Auch Marie Roos, inzwischen in Klassenstufe elf, war vor einem Jahr Sprachpaten-Anwärterin. Sie hat sich um Nesrim gekümmert. "Sie war zunächst noch Grundschülerin, ist inzwischen aber bei uns auf dem MLK", so berichtete Sprachpatin Roos ihren potenziellen Nachfolgern - in der deutlichen Überzahl Mädchen. "Am Anfang haben wir geredet und gelesen, dann auch Hausaufgaben gemacht", so fuhr sie fort. Die dabei entdeckten Schwächen sind beide gemeinsam angegangen - und ohne großen Stress hat Nesrim ihr Deutsch deutlich verbessert: "Mit Marie hat es immer Spaß gemacht."

Zunächst geht es um die Wochentage, an denen das Sprachpaten-Training möglich ist. So verteilten sich zunächst die jungen Teilnehmer an den fünf Tischen mit den verschiedenen Wochentagen von "Montag" bis "Freitag". Dann gesellten sich die Älteren dazu. Lehrer Engel erklärte derweil, dass es mehr Mängel gebe als fehlende Vokabeln oder falschen Satzbau : "Im Gespräch zeigt sich zum Beispiel, ob der Gegenüber jeden Satz mit ,Und dann' beginnt."

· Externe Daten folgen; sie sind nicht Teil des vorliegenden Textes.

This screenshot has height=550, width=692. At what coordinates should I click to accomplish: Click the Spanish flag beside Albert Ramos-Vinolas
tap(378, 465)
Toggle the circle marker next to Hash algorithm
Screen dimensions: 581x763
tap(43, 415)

Also wird dann erst einmal fünf Minuten geplaudert. Schließlich entscheiden dann die Kinder, wer sie beim Deutschlernen unterstützen soll. Neun sind es an diesem Verbindungstag. Dabei wird es jedoch nicht bleiben. "Mindestens drei Kinder sind noch krank", sagt Schröter. Zweitens brauchten vermutlich noch etliche Sextaner des kommenden Schuljahres Unterstützung. Deshalb will sich das Sprachpaten-Projekt beim kommenden Tag der Grundschüler vorstellen und dabei weitere Sprachpaten-Pärchen vermitteln.